Writing our SentimentAnalysis service

Our service needs to access the following information: the API endpoint, the API key, the text to analyse and its language. The API endpoint is constant, so we can define it directly in the class. The API key will be passed at runtime as a System Property and the text and language will be our method parameters. This four requirements are highlighted in our code. Because IdolOnDemand receives its parameters as GET parameters, we need to encode the text we want to analyse.

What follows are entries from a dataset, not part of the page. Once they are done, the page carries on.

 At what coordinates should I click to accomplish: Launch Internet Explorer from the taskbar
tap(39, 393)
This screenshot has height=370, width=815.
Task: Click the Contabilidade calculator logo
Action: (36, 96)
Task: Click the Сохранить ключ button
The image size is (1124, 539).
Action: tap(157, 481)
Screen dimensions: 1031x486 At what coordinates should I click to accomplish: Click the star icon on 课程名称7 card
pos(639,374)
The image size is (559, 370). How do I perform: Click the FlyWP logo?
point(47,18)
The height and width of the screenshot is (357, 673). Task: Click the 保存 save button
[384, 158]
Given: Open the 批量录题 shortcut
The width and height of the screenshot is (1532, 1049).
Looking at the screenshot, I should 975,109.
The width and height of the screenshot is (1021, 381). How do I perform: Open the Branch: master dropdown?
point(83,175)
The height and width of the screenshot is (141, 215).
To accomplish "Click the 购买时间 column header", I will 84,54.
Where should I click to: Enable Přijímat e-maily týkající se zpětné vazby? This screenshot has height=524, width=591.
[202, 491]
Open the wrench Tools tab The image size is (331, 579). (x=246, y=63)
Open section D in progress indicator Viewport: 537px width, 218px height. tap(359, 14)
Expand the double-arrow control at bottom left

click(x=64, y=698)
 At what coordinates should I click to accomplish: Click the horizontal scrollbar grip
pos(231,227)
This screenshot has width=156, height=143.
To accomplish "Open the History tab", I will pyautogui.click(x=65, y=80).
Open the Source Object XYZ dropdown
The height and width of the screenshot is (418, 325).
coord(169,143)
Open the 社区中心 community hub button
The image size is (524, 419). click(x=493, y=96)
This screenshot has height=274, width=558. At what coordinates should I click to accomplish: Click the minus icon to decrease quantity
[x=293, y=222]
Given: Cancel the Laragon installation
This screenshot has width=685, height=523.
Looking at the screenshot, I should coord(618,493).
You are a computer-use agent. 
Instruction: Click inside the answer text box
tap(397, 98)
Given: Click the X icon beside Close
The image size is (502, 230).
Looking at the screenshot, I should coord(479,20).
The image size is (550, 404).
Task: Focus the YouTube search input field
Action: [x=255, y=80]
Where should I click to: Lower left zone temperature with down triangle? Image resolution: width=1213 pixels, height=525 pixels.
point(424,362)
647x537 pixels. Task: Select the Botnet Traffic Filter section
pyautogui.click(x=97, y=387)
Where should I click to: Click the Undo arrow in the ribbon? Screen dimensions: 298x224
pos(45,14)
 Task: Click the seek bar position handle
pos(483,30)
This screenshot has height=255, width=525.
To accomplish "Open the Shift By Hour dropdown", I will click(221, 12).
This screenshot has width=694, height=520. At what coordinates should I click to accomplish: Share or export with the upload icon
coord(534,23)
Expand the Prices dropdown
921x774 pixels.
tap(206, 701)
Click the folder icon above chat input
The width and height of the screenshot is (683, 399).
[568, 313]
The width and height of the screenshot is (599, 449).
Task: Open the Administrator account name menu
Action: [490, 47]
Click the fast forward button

    // imports are remove for brevity
    public class SentimentAnalysis {
        private static final String URL = "";
        private static SentimentAnalysis instance;
        private final String API_KEY;
        public static SentimentAnalysis getInstance() {
            if (instance == null) {
                instance = new SentimentAnalysis();
            return instance;
        private SentimentAnalysis(){
            API_KEY = System.getProperty("idolOnDemand.apiKey");
        public SentimentResult analyse(String opinion, String language) {
            opinion = encode(opinion);
            RestTemplate rest = new RestTemplate();
            // calls the API and parse the JSON response into a Java object
            return rest.getForObject(
                    String.format("%s?apikey=%s&text=%s&language=%s", URL, API_KEY, opinion, language),
        private String encode(String opinion) {
            String encoded = null;
            try {
                encoded = URLEncoder.encode(opinion, "UTF-8");
            } catch (UnsupportedEncodingException ex) {
                // handle exception 
            return encoded;

The interesting part of this code is that we do not have to know anything about HTTP connections, status code or JSON parsing. It is all handled automatically by the highlighted method rest.getForObject.
This method receives the URL we want to call and a Java class specifying how we want to parse the result. This Java class must match the response of the REST API to work properly. Therefore, we need to define the classes SentimentResult, Sentiment and Aggregate to comply to the JSON schema:

    // imports are remove for brevity
    public class SentimentResult {
        private List<Sentiment> positive;
        private List<Sentiment> negative;
        private Aggregate aggregate;
        // getters and setters omitted for brevity

    // imports are remove for brevity
    @JsonIgnoreProperties(ignoreUnknown = true)
    public class Sentiment {
        private String sentiment;
        private String topic;
        private double score;
        public String toString() {
            return String.format("%s|%s|%s", sentiment, topic, score);
        // getters and setters omitted for brevity

The @JsonIgnoreProperties annotation allow us skip the definition of the attributes we are not interested in. In this case original_text, original_length, normalized_text and normalized_length. jackson-databind will ignore this JSON parameters during parsing.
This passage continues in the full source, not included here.